Il comportamento anomalo osservato dal fotografo naturalista non convince, però, l'esperto Marco Antonelli, che ha commentato sulla nostra pagina Facebook e che abbiamo contattato per sentire il suo parere: «I lupi non si uniscono temporaneamente a più branchi. I gruppi altro non sono che nuclei familiari (come avevamo già spiegato in un pezzo sul mito dell'alfa, ndr). Quando i giovani lasciano il proprio nucleo familiare vanno in cerca di territori liberi e di un partner con cui formare una nuova coppia e dar vita a un nuovo branco. Certamente non stava facendo aggregazione multipla con diversi branchi».
Nel caso dovesse capitarvi di imbattervi in lupo, in ogni caso, niente panico, basta seguire poche semplici regole. In queste situazioni non bisogna mai avvicinarli, richiamarli e soprattutto dargli da mangiare. Basta restare lontani, in silenzio ed evitando di lasciare eventuali animali domestici liberi, per il bene delle fauna stessa, degli animali da compagnia e per salvaguardare la biodiversità.
I lupi e il ruolo fondamentale nella gestione della peste suina africana
Il 14 gennaio, alla luce del divieto di frequentazione dei boschi, il gruppo ha quindi smontato le fototrappole mantenendo soltanto quelle nelle aree private interne recintate e nei pressi delle abitazioni. I dati raccolti però sono andati a supporto delle numerose teorie che identificano nel lupo un predatore indispensabile per la sopravvivenza degli ecosistemi e per gestire situazioni di emergenza come l’epidemia di peste suina. Che, va ricordato, si trasmette soltanto tra i suidi, non all’uomo né ad altri animali.
La stessa Ispra ha ricordato che il lupo «potrebbe contribuire a limitare la circolazione della peste suina africana sia predando di preferenza gli individui malati, sia consumando le carcasse infette. Recenti studi effettuati in aree infette della Polonia, hanno verificato l’assenza totale del virus nelle feci di lupo, dimostrando che il passaggio nel tratto intestinale ne provoca la degradazione completa. Inoltre gli enzimi presenti nella saliva danneggiano la superficie esterna del virus limitandone l’infettività».

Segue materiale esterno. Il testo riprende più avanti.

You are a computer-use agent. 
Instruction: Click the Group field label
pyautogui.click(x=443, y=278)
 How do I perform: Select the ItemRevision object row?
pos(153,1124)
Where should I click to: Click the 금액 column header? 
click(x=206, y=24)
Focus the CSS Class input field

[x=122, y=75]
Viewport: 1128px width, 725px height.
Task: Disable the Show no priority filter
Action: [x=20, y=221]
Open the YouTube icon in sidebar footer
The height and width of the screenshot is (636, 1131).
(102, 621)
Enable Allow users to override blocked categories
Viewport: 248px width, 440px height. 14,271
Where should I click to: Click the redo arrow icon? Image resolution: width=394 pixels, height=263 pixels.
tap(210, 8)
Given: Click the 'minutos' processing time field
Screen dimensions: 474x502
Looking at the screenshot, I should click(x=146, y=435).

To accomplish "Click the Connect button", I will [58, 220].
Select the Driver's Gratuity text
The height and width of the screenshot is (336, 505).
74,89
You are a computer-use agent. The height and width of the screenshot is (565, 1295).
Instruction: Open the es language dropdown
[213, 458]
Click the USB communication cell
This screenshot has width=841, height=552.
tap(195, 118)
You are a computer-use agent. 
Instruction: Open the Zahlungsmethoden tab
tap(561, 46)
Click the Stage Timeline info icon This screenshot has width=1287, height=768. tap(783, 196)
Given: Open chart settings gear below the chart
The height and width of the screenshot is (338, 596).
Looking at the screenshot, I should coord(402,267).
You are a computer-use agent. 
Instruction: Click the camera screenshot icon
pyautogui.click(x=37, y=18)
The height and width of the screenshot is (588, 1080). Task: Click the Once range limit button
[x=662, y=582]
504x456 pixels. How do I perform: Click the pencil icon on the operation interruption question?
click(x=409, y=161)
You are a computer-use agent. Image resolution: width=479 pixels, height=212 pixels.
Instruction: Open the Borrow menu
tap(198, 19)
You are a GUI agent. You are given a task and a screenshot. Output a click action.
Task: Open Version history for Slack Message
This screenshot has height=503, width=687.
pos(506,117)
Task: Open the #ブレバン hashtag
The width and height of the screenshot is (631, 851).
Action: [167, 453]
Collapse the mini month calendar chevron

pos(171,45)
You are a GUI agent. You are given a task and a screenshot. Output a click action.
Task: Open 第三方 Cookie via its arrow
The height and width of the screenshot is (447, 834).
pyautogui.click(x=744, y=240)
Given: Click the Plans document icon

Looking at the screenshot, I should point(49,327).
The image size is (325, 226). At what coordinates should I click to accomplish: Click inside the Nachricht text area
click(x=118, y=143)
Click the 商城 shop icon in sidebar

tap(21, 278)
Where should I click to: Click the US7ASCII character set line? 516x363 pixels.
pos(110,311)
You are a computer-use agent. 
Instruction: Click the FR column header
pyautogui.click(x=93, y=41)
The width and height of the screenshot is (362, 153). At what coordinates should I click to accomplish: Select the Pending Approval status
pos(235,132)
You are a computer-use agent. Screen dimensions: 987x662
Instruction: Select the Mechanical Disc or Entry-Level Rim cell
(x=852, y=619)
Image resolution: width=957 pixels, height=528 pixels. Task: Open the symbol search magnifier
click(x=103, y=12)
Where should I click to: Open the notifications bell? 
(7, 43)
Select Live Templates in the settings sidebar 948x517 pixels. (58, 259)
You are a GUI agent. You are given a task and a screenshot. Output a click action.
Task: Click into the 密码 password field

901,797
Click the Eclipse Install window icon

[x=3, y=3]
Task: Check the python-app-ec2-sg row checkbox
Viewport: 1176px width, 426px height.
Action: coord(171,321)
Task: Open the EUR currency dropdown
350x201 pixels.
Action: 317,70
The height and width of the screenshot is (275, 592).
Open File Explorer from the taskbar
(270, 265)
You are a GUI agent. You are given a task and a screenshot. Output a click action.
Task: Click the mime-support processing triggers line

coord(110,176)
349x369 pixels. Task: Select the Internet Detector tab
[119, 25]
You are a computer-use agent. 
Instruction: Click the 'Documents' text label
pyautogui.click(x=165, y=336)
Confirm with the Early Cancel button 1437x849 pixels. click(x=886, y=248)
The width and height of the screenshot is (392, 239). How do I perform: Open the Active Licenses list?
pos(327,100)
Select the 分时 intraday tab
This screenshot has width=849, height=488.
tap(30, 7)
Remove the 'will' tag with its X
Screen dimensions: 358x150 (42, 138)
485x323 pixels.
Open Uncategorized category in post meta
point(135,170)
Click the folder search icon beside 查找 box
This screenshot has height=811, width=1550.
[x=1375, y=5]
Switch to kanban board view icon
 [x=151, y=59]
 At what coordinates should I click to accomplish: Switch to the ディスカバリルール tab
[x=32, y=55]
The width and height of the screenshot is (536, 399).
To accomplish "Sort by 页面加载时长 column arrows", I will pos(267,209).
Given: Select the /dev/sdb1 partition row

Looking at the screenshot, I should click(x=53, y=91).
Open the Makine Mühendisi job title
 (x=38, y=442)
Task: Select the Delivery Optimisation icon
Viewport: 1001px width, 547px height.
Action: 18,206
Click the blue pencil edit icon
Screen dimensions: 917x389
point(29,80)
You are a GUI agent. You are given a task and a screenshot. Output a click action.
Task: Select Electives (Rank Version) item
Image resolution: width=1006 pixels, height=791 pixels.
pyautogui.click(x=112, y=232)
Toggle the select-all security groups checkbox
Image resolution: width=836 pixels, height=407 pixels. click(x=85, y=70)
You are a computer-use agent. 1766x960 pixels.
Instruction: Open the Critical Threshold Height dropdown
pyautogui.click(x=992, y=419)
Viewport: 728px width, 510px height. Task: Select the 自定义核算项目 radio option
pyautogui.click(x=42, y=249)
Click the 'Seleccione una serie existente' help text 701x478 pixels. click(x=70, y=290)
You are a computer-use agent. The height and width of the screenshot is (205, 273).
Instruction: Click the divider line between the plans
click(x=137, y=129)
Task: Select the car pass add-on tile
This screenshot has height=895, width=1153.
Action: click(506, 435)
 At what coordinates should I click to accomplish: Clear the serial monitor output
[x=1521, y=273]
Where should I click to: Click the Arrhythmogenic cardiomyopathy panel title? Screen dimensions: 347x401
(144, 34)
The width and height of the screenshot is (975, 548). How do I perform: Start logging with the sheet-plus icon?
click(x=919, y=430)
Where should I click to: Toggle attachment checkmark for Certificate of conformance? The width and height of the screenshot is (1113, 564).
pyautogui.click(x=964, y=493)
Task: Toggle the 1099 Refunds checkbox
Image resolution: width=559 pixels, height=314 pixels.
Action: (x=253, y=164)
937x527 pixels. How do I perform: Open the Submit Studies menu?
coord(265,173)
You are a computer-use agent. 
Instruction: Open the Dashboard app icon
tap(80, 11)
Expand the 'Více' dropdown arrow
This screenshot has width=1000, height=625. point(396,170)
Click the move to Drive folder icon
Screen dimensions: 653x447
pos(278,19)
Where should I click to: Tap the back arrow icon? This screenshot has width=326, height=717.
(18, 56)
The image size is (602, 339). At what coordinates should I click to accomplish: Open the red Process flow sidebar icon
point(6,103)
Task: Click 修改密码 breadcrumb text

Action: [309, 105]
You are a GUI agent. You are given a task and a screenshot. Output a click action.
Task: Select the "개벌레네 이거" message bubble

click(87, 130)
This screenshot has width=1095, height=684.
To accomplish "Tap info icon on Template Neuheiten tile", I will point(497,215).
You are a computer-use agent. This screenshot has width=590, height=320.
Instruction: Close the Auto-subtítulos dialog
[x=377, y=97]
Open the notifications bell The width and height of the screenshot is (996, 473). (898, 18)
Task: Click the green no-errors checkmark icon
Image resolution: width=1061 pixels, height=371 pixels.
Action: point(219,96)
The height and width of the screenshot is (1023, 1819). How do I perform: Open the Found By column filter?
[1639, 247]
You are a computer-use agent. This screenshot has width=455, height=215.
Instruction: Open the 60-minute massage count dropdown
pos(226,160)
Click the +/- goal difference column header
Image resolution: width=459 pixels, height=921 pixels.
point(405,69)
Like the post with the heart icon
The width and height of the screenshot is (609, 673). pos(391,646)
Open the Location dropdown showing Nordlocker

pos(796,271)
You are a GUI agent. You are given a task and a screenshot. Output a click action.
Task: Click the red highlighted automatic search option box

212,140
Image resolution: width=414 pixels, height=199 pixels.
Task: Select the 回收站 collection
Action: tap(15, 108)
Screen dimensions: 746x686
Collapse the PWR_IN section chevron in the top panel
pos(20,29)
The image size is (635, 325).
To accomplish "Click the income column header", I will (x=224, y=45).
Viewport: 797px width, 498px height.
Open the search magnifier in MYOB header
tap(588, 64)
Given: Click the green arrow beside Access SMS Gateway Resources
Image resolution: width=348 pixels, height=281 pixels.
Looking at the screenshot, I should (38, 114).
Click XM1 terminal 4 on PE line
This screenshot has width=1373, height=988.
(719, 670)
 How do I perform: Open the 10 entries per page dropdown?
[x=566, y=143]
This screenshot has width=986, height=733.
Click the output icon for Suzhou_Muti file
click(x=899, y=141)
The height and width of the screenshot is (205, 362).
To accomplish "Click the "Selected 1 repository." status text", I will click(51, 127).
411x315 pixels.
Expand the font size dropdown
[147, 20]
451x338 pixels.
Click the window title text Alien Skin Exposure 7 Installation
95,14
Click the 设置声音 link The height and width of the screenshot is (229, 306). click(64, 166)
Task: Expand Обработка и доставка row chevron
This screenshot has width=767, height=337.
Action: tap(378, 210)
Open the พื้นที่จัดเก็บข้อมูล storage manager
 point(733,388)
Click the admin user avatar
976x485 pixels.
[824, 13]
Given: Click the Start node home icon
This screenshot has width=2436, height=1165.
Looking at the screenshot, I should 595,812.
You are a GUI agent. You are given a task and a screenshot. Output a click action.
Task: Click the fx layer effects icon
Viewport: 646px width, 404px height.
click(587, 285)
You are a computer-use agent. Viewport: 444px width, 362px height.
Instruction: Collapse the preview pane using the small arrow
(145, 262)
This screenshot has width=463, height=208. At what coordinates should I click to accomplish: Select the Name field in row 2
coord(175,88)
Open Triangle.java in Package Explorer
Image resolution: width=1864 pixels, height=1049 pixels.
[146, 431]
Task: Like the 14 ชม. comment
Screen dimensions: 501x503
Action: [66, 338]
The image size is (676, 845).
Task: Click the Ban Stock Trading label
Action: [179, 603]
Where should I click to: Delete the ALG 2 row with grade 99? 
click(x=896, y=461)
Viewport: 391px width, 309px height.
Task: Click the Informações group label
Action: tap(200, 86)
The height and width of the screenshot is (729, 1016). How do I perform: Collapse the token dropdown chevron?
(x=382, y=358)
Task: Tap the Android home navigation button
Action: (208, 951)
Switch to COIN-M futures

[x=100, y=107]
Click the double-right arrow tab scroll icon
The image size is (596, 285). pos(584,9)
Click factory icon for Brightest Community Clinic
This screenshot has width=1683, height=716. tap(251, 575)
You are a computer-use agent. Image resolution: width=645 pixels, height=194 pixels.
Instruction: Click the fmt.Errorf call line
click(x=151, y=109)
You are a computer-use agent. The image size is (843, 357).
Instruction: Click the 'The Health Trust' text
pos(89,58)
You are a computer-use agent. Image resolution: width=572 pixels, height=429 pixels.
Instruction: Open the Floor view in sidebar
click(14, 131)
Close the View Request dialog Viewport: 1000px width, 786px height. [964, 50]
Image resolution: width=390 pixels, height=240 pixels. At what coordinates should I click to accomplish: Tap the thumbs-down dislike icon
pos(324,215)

«La raccolta dati ha confermato nel paragone tra il trimestre ottobre/novembre/dicembre 2020 ed il trimestre ottobre/novembre/dicembre 2021 un aumento dei cinghiali predati da lupi del 30,2% – conferma De Cresi – La nostra ipotesi basata sugli studi dei paesi europei che hanno già affrontato l’epidemia di peste suina africana è che laddove è presente una popolazione di lupi il virus circola meno sia perché si interrompe la catena di contagio sia per la meccanica rimozione delle carcasse completata dai noti meccanismi di pulitura successiva da parte di rapaci, mustelidi, altri canidi e così via».
Il melanismo nel mondo animale e il problema degli ibridi
Un lupo come Joe Black è definito scientificamente "lupo melanico", un lupo cioè con melanismo, un eccesso di pigmentazione nera o quasi nera di pelle, piume o peli. È una condizione opposta all'albinismo, che è invece una mancanza di pigmentazione, e si trova con frequenza nel mondo animale.
Nei grandi felini, in particolare, il melanismo è una condizione riscontrata spesso, tra giaguari e leopardi in particolare (le cosiddette pantere nere). Si è in presenza di melanismo davanti ai gatti neri, e sono stati registrati anche casi di volpi e scoiattoli. Anche nei lupi il melanismo non è raro, visto che si tratta della variazione più comune del lupo grigio, anche se avvistare lupi con il manto nero è più frequente negli Stati Uniti.
Nei lupi appenninici, invece, il melanismo deriva da una mutazione genetica ereditata dall'incrocio più o meno recente col cane. Come abbiamo più volte spiegato tra le pagine di Kodami, l'ibridazione col cane rappresenta una grave minaccia per la conservazione del lupo. L'ibridazione compromette l'integrità genetica del lupo e questo, a lungo andare, potrebbe modificare irrimediabilmente il percorso evolutivo di questa specie facendoci perdere un prezioso e unico endemismo italiano.